また、先述の〈ヌアージュ〉は、ローラン・ディアンス(1955-)が優れたギターソロ用編曲を施していますが、さらにはそのディアンスが〈レオ・ブローウェル讃歌〉をも作曲しており、まさに世代をつなぐ「讃歌の連鎖」を見ることができます(ディアンスはその他〈フランク・ザッパ讃歌〉や〈ヴィラ=ロボス讃歌〉をはじめ、"オマージュ"を題材にした力品をいくつか残しています)。


○ウェス×デュアート

先述のチャーリー・クリスチャンから多大な影響を受けたジャズ・ギタリストに、同じくアメリカのウェス・モンゴメリー(1923-1968)がいます。彼の特徴として必ず挙げられるオクターヴ奏法の多用や親指弾きの柔らかい音色は、「メロディー楽器としてのギター」という発想を前提に成り立っています。そして、これらはすべてアドリブで弾かれるため、ギタリストには必然的に演奏テクニックに加え"作曲家"としてのセンスも求められます。

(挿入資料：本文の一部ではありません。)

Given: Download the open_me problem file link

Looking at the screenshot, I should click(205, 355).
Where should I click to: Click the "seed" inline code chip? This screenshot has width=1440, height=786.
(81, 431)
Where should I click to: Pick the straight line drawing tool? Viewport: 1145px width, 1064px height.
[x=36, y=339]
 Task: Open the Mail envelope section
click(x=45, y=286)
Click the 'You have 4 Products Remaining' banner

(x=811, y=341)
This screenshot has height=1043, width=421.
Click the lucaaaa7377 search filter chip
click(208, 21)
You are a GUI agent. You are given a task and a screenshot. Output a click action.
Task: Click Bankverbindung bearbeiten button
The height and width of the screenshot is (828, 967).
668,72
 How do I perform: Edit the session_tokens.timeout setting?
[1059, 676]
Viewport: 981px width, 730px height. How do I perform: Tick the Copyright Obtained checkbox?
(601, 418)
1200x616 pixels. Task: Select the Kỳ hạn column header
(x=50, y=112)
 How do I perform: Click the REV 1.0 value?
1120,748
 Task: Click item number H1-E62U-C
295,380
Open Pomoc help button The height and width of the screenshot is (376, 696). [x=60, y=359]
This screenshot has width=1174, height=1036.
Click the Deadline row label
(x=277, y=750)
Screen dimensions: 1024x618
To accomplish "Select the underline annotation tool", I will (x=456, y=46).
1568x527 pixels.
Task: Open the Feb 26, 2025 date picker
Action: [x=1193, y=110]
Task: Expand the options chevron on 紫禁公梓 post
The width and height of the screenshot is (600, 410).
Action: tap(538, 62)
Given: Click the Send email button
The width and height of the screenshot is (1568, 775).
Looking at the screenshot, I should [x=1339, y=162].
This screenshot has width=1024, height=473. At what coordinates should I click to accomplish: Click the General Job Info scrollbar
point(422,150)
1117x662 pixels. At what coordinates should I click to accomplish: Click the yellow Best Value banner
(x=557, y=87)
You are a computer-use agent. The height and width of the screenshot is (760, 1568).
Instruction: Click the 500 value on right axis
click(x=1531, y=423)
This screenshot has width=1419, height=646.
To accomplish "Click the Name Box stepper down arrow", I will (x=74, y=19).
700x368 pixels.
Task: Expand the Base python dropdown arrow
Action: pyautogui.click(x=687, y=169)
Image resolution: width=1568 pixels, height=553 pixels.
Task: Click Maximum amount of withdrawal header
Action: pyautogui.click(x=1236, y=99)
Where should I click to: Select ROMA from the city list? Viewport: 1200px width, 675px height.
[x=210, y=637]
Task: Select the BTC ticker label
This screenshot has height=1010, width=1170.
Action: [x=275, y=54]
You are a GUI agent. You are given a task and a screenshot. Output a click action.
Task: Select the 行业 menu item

ウェスをオマージュした作品としては、代表作〈イギリス組曲Op.31〉をはじめ多数の作品をのこしたイギリスのギター作曲家ジョン・デュアート(1919-2004)の〈スア・コーザOp.52(ウェス・モンゴメリーの想い出に)〉(1972年)が挙げられます。デュアート作品の多くはクラシカルなスタイルで書かれていますが、少年時代にギターとともに学び造詣の深かった彼のジャズの素養が、わかりやすい形で活かされた作品となっています。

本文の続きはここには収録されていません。